→ PROBLEM TO SOLVE: Return each entry word for word and skip its pictures.

INFORMATION SUPPLIED Start Marker

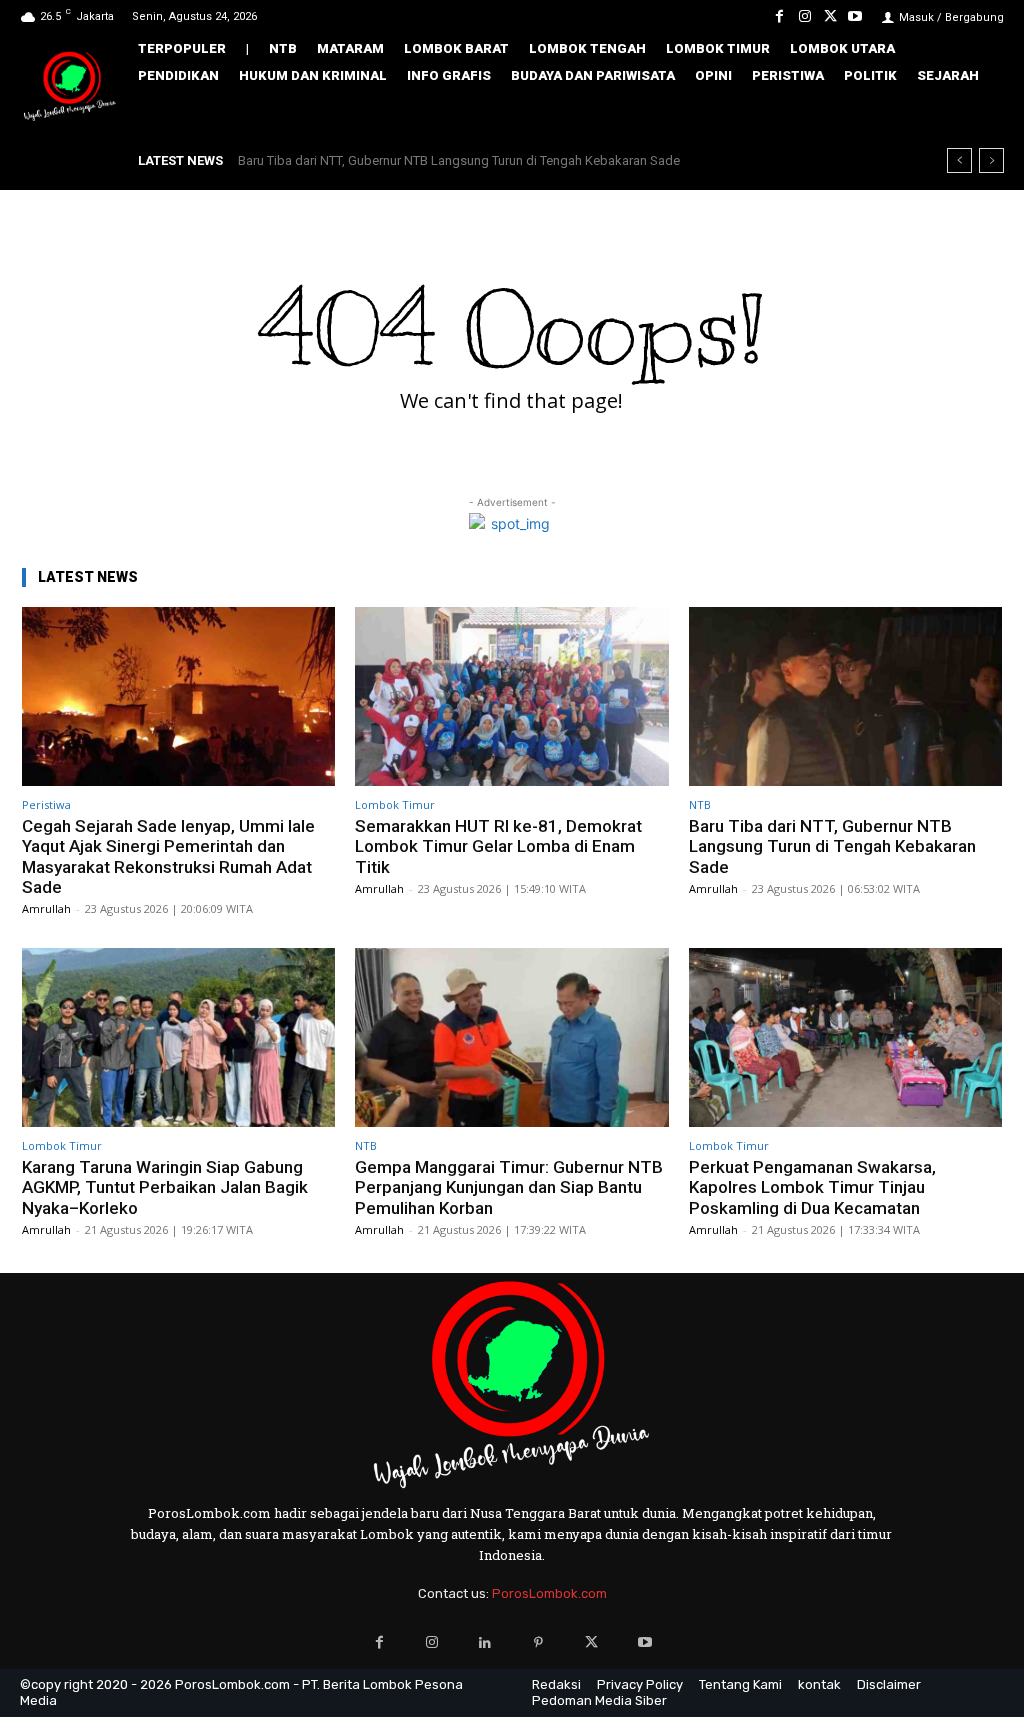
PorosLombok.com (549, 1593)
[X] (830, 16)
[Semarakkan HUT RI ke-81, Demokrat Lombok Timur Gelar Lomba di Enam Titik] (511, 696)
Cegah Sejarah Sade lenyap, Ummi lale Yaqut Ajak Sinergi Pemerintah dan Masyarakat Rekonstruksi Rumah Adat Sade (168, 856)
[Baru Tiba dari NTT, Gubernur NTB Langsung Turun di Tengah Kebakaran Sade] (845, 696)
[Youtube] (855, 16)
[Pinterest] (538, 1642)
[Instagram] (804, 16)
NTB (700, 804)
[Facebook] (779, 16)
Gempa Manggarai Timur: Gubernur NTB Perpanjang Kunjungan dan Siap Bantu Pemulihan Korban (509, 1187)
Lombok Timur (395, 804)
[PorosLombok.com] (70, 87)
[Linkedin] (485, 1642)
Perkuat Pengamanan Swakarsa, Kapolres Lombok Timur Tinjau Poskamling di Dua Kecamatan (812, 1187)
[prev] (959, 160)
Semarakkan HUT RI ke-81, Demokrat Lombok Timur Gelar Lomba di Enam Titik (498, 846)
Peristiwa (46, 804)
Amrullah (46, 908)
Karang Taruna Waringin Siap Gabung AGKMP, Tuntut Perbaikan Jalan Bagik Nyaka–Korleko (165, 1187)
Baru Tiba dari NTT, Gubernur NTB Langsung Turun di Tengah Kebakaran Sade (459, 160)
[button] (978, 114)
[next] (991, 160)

INFORMATION SUPPLIED End Marker

→ ANSWER TO THIS PROBLEM:
PorosLombok.com (549, 1593)
[X] (830, 16)
[Semarakkan HUT RI ke-81, Demokrat Lombok Timur Gelar Lomba di Enam Titik] (511, 696)
Cegah Sejarah Sade lenyap, Ummi lale Yaqut Ajak Sinergi Pemerintah dan Masyarakat Rekonstruksi Rumah Adat Sade (168, 856)
[Baru Tiba dari NTT, Gubernur NTB Langsung Turun di Tengah Kebakaran Sade] (845, 696)
[Youtube] (855, 16)
[Pinterest] (538, 1642)
[Instagram] (804, 16)
NTB (700, 804)
[Facebook] (779, 16)
Gempa Manggarai Timur: Gubernur NTB Perpanjang Kunjungan dan Siap Bantu Pemulihan Korban (509, 1187)
Lombok Timur (395, 804)
[PorosLombok.com] (70, 87)
[Linkedin] (485, 1642)
Perkuat Pengamanan Swakarsa, Kapolres Lombok Timur Tinjau Poskamling di Dua Kecamatan (812, 1187)
[prev] (959, 160)
Semarakkan HUT RI ke-81, Demokrat Lombok Timur Gelar Lomba di Enam Titik (498, 846)
Peristiwa (46, 804)
Amrullah (46, 908)
Karang Taruna Waringin Siap Gabung AGKMP, Tuntut Perbaikan Jalan Bagik Nyaka–Korleko (165, 1187)
Baru Tiba dari NTT, Gubernur NTB Langsung Turun di Tengah Kebakaran Sade (459, 160)
[button] (978, 114)
[next] (991, 160)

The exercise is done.